Thursday, 15 April 2010


                                              MY MEMORIES

I can still remember a lot about that fatefull day.  I was 18 years old and mad about football.  With Liverpool having another great season I was really excited about the day ahead ,  and the thought of reaching another Wembley final.
  I remember that it was a lovely sunny day and I was just so excited about the game against Forest.  In those days there wasn't so many live televised games and usually you could only get second half commentary on the radio.  So I decided to go out that afternoon to what we call locally as " the moor" which is just a patch of wasteland near the town centre,  with my golf clubs and hit some golf balls around for a while because it was a nice sunny day.  But my mind was just on one thing,  the semi-final,  so after hitting a few golf balls around I decided to go home and switch on Grandstand on BBC1 to see what the score was.  But when I switched the TV on I could not believe what I was seeing, the match reporter was telling us that what they initially had thought was crowd trouble had turned into a disaster with people being crushed to death and the match had been abandoned.  I could not believe my eyes or ears I was shocked,  horrified and tearfull about what I was witnessing.  TV pictures showing the world a football park with people lying, running around in panic or pain on this park where a great sporting occasion should have been taking place.
  I will never forget that day like many of you reading this but I feel strangely fortunate because I was seriously considering going to that match so in a way I got away with one.  But I took a long time to get over it and I wasn't even involved directly with the disaster as I never knew anybody that went to the match.  But always at this time of year it always brings these memories back.
  I would just like to pay tribute to everybody that fights for justice, the relatives of the bereaved,  and the great spirit that the club shows recognising these fans that died for our club they will never walk alone.
  To the greatest supporters in the world YNWA


  1. South African reds have a tradition of going to Spion Kop for a memorial service which I only found out about this year, they have erected a bench made from 96 slats and have been holding a memorial service there for the past 4 years. Hillsborough means as much to reds from other countries and it is a time when we have to show solidarity and honour the victims. I personally feel I have to show respect and take the day off from work to remember reds that should still be on the Kop,should still be tasting the unique atmosphere of european nights and who's families will never hear them laugh again. To the Hillsborough Family Support Group who have worked so tirelessly for so long, I thank you for the effort you have made to provide comfort and closure to those families who had loved ones so cruelly taken away. You'll Never Walk Alone, Always in our minds and forever in our hearts.

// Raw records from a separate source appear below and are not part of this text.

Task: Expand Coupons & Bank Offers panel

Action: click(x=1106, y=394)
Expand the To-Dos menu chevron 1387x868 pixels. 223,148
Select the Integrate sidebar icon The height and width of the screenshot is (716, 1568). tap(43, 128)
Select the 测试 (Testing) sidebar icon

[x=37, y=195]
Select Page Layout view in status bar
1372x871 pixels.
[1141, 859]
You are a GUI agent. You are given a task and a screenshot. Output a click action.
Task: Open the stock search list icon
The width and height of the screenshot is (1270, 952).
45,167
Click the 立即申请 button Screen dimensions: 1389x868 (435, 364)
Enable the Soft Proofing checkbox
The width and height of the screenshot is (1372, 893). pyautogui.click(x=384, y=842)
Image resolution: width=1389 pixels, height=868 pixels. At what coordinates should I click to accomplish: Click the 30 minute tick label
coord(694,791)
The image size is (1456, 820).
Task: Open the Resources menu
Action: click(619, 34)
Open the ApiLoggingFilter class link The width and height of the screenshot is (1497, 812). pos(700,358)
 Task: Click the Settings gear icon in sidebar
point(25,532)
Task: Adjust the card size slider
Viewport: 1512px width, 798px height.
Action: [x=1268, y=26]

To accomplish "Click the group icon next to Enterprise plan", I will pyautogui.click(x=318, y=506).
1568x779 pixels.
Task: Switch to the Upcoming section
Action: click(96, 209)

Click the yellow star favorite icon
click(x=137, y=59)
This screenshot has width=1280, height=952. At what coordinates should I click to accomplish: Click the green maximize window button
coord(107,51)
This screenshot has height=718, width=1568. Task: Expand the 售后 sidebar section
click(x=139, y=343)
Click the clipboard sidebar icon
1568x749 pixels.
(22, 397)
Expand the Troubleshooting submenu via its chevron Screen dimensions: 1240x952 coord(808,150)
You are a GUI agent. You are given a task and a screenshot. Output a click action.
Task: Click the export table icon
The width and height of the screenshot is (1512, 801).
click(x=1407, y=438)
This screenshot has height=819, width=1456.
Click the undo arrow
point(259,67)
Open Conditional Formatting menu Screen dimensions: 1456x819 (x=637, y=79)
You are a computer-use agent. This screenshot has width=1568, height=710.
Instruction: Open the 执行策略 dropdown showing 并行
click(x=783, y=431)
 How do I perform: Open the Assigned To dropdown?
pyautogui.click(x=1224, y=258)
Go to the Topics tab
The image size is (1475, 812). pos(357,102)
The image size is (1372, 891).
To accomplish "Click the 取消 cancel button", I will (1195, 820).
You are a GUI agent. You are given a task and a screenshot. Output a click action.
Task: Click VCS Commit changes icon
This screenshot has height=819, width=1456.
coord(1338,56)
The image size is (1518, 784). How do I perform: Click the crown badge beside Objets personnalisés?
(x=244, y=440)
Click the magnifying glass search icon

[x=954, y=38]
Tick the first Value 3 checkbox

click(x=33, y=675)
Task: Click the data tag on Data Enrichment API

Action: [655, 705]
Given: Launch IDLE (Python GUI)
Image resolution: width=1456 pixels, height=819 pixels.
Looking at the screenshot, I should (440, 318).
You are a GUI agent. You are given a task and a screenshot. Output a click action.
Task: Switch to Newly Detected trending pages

  2. tremendous and poignant words which I'm sure will be more than appreciated from Reds closer to home. Really is amazing how strong and loyal support this club has all over the world, I would really like to thank you for your comments really touching. YNWA

  3. I just wish there was more we can do for the families. I often meet South African red who more often than not haven't heard about or don't understand what Hillsborough and the fight for justice is about. I make a concious effort to make them aware and help spread the knowledge about one of Liverpool's darkest hours as both a club and a city. I was pleased to see a lot youngsters at the memorial service yesterday and it makes me proud that there is another generation aware of what happened and able to carry on the fight for justice, though I hope the justice and closure isn't far away.

  4. seems to me that you are doing tremendous work with your fellow reds by learning them of this important part of the club's history and yes it was good to see a younger generation at the memorial service, keep up the good work. YNWA

  5. Charlotte Hennessy19 April 2010 at 16:47

    What a lovely blog.
    My dad was killed at Hillsborough. I was 6 years old. Im only just starting to accept it and understand. 21 years on.
    I attended the memorial services for the 1st time this year and have never felt so proud to be a red, to be scouse, and so united. Surround by other people, who understand, who hear our voices and our need for justice.
    I took my 7 year old son. He was so proud to be there for his grandad, even though he's never met him. Ive always been honest with him and told him what happened to my dad.
    Some Tranmere fans were sat behind us. We never spoke, but I guess from the fact that my son has Hennessy on his liverpool shirt, they looked in the booklet and saw we were family members.
    After the service, as they were leaving, 1 of the guys put his hand on my shoulder and said 'you'll never walk alone girl. your dad might not be here, but every single person in this stadium now, is. Justice.'
    Those words have touched my heart beyond belief. I will never forget that man's kind words.
    I will never give up the fight for justice.